In your experience, are there any strategies or other things that hospitals could be doing to accelerate that time-to-pay gap and try to improve their cash flow by bringing in the money sooner from denials that they might get overturned?

Olga: Great question, Mike. Denials really do increase your AR days and your age trial balance. Unfortunately, the time, even though you have different workflows, bolt-on systems, or even internal mainframe workflows, to get to a denial, the amount of effort, most facilities do outsource their denial process or denial management accounts, because they just don’t have the time.

I would say the proactive approach in reviewing your unbilled, your DNFB, creating scrubbers within your mainframe in addition to your billing scrubber, are definitely key. Working your return-to-provider (RTP) and Medicare suspense is so crucial—working that regularly. And also, working your provider edits on a regular basis to see what is getting stuck in those categories. And then going back to the table to your various departments—your physicians, your case management, patient access, sitting with them and saying, showing them the value of the dollars that are hitting these categories, and then together with them, trying to strategize how to prevent them going forward.

Mike: Olga, when you think about a denial management strategy, are there certain terms that providers should be looking for when they’re considering their denial management strategies?

Olga: Absolutely! And I’ll mention them briefly, but there’s more on the blog that you can see more of the definition of what they overall mean and what can be done to help prevent them.

But additional development requests, the ADR, Comprehensive error rate testing is another form of denial; LCD, which is a local coverage, determination; NBC, national coverage determination. These are terms in the denial management world that most payers, Medicare specifically, have built modules that you can go into the Medicare or CMS to take a look at whether those charges are covered or if that service is covered and to prevent a denial from being posted and not collecting right up front.

These are things that can be incorporated when the patient comes in at the time of verifying services and scheduling. And it helps reimbursement collection occur faster.

Mike: That’s great information, Olga.

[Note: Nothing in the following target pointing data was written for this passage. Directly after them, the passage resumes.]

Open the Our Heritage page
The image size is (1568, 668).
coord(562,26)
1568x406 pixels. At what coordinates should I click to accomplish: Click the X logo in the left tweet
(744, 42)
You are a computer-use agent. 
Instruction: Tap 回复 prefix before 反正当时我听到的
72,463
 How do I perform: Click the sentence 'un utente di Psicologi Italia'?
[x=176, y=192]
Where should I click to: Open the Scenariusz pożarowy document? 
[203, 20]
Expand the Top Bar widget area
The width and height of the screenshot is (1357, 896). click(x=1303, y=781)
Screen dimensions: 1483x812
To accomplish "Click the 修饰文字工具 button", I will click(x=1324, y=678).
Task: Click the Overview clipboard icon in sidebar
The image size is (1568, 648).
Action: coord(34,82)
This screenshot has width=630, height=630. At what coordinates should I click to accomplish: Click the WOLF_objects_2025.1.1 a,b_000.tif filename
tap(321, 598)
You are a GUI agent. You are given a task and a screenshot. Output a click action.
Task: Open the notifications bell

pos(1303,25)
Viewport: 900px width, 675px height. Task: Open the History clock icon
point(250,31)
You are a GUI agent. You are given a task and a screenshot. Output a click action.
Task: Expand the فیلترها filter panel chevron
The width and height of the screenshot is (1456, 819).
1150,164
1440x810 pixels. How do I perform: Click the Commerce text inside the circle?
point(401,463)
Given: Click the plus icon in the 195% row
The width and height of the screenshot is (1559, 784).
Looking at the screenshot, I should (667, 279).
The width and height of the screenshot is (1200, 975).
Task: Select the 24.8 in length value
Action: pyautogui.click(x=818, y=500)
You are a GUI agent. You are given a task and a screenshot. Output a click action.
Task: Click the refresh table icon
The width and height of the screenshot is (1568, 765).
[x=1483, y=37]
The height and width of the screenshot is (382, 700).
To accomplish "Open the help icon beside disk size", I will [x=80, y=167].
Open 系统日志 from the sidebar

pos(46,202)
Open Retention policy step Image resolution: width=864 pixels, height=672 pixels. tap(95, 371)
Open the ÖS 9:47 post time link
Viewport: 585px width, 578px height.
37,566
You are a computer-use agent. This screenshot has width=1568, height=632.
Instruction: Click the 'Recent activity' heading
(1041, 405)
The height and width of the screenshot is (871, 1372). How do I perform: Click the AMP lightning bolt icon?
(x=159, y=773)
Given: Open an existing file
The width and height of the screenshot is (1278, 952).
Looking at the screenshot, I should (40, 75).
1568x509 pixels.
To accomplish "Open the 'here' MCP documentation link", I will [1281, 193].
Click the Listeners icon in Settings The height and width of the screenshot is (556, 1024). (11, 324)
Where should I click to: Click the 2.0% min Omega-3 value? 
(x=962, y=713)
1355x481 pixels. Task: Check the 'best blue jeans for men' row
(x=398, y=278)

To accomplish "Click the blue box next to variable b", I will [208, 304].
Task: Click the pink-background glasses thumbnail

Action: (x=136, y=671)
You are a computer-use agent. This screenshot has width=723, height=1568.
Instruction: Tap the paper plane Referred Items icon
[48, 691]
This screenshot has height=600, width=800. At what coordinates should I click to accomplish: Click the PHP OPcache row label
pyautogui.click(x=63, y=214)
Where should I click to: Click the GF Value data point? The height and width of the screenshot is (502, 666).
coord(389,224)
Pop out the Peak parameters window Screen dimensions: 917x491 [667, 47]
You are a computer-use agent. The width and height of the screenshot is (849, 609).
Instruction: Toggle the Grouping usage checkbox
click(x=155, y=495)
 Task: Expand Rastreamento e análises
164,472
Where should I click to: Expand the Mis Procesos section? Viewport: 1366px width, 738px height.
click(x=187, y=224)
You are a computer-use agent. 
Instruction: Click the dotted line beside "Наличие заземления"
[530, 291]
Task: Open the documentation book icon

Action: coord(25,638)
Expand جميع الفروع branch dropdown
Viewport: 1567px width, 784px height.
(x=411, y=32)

And certainly, we’ve only just scratched the surface here of denial management strategies because they are many and complex. And this is certainly a tough issue for hospitals to deal with.

As Olga mentioned, there is some more information available up on the blog associated with this podcast. If you’d like to take a look, you can go to besler.com/insights, just look for the Revenue Cycle button. You can click on that and you’ll find this and a lot more.

Olga, thanks so much for joining us today on the podcast.

Olga: Thank you, Mike, for inviting me.